The Kinetic Poetics festival at UC-Santa Cruz scores big.
By Garrett Wheeler
When Jack Rusk delivered his spoken-word piece at the final round of the Kinetic Poetics Project festival last Wednesday, it was clear that the second-year UCSC student had as firm a grasp on the grim realities of social construction and negative stereotypes as any Ph.D.-wielding scholar.
It's surprising, but then again it's not. Call it what you will—hip-hop, spoken word, slam poetry—official names are of little importance. The type of lyrical presentation embraced by Rusk and his contemporaries at last week's Kinetic Poetics Project festival is not concerned with fitting into something easily tangible or marketable. This is not 50-Cent commercialism or any kind of corporate scheme. This hip-hop is real, from urban to suburban; it is the essence of street-smart poetry focused on social change and artistic growth. As Rusk puts it, "Spoken word is the continuation of the modern oral tradition, and it's an honest medium."

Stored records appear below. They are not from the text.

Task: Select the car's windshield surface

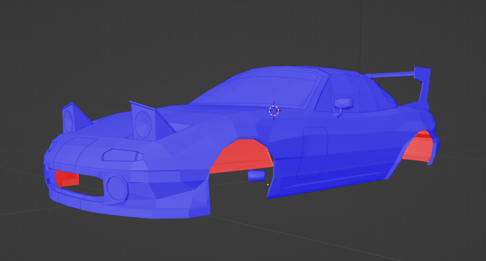Action: tap(262, 89)
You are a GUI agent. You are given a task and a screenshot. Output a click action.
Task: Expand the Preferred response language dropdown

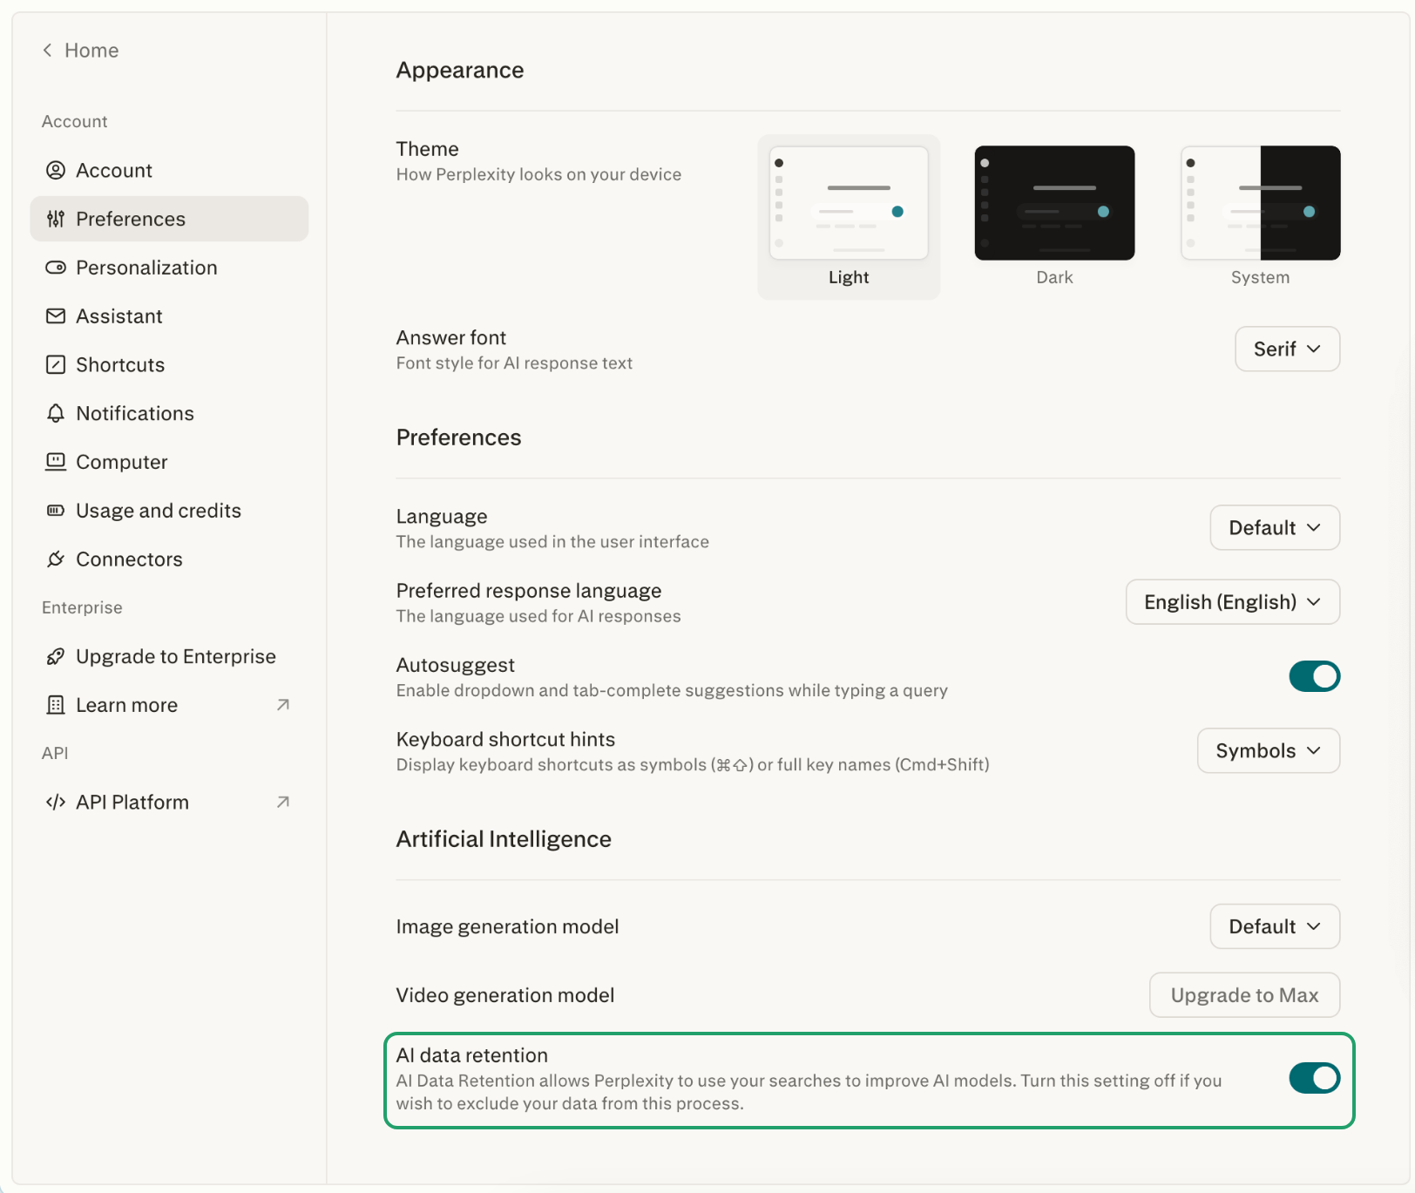[1232, 602]
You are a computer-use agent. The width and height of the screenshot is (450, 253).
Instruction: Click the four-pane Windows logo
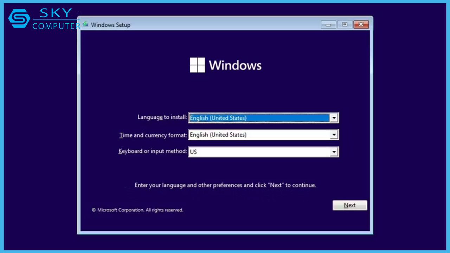pyautogui.click(x=197, y=65)
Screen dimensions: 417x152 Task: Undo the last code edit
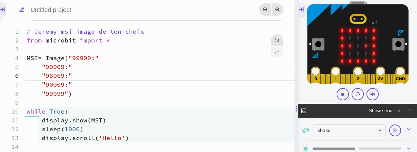(277, 40)
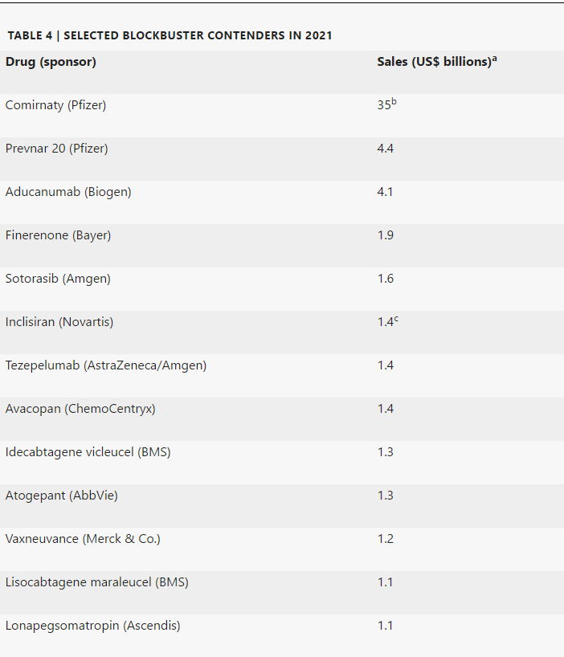The image size is (564, 657).
Task: Click Lisocabtagene maraleucel (BMS) row label
Action: tap(97, 582)
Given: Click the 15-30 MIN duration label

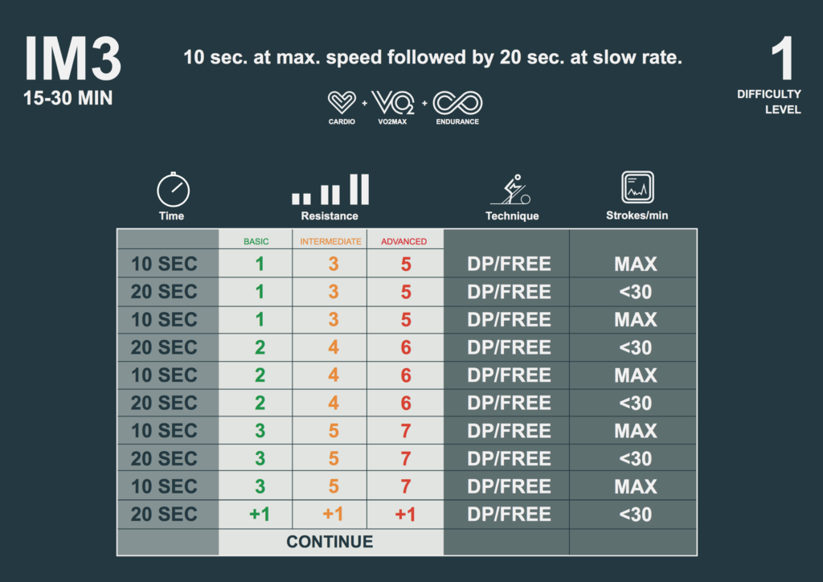Looking at the screenshot, I should coord(68,100).
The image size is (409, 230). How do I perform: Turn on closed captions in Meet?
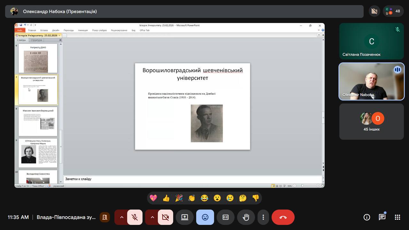coord(226,217)
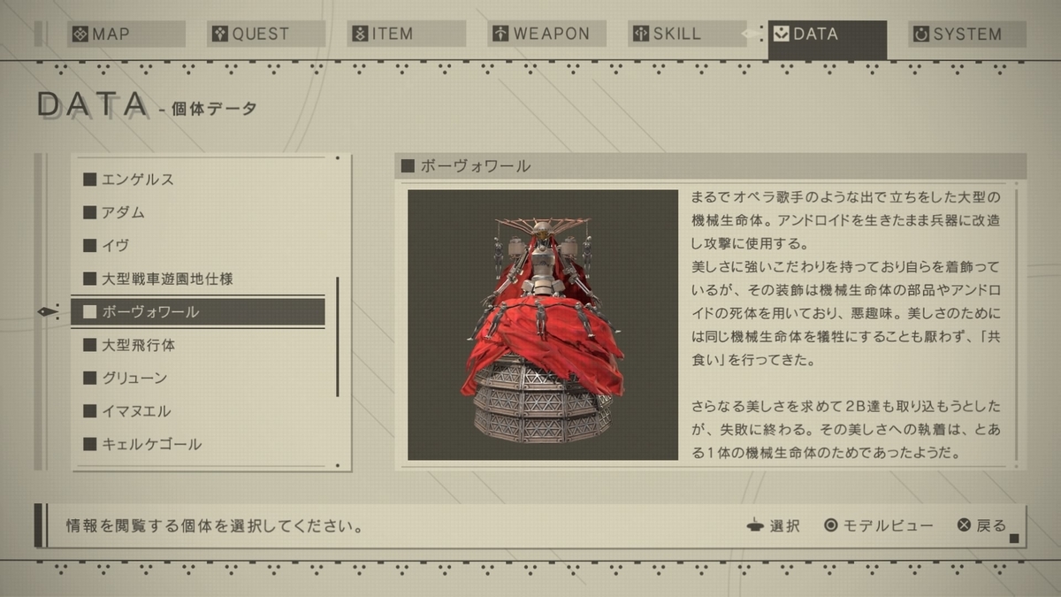Click the WEAPON sword icon
The width and height of the screenshot is (1061, 597).
(500, 34)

Beginning Sunday, Feb. 3, the hottest young poets in Santa Cruz converged in Porter Dining Hall for a chance to compete against their peers and earn a spot on the UCSC slam team. Topics included race, sexuality and alienation.
"This is the biggest poetry festival we've had. It's unprecedented in Santa Cruz," said Rusk. Members of the newly elected team will compete in the college nationals in the spring.
The Kinetic Poetics Project is a student-run organization that began five years ago in order to establish a community of spoken-word poets at UCSC. Organizing poetry slams (like the Erotic Slam coming up this week on campus), workshops and a poetry collective is all part of the Kinetic Poetics mission. "It's a great way for students to come together and listen to each other's stories," Rusk says. "The local scene is booming."
Guest speakers like Saul Williams and two-time national champ Anis Mojgani provided motivation for the students. "Mojgani is one of my favorite poets," says Rusk. "He's an amazing artist—seeing him Sunday night was really inspiring."
Today's face of spoken word, Saul Williams, made his guest appearance after Wednesday night's final round. Williams, who first gained international recognition for his jaw-dropping verses in the mid-'90s, delighted the max-capacity crowd, reciting four selections of spoken word. After his performance, student fans circled Williams, getting autographs and talking with the poet.
"That's another great thing about spoken word," Rusk said, motioning to Williams. "There's no rock-star status—it's all real. You can hang out and talk to anyone. It's not for everybody, but spoken word is a good way for anyone to express themselves."
THE EROTIC SLAM With Christian Drake and Laura Yes Yes, Thursday, Feb. 14, at 9pm at Cowell College Fireside Lounge, UCSC. Admission is $2-$5 on a sliding scale.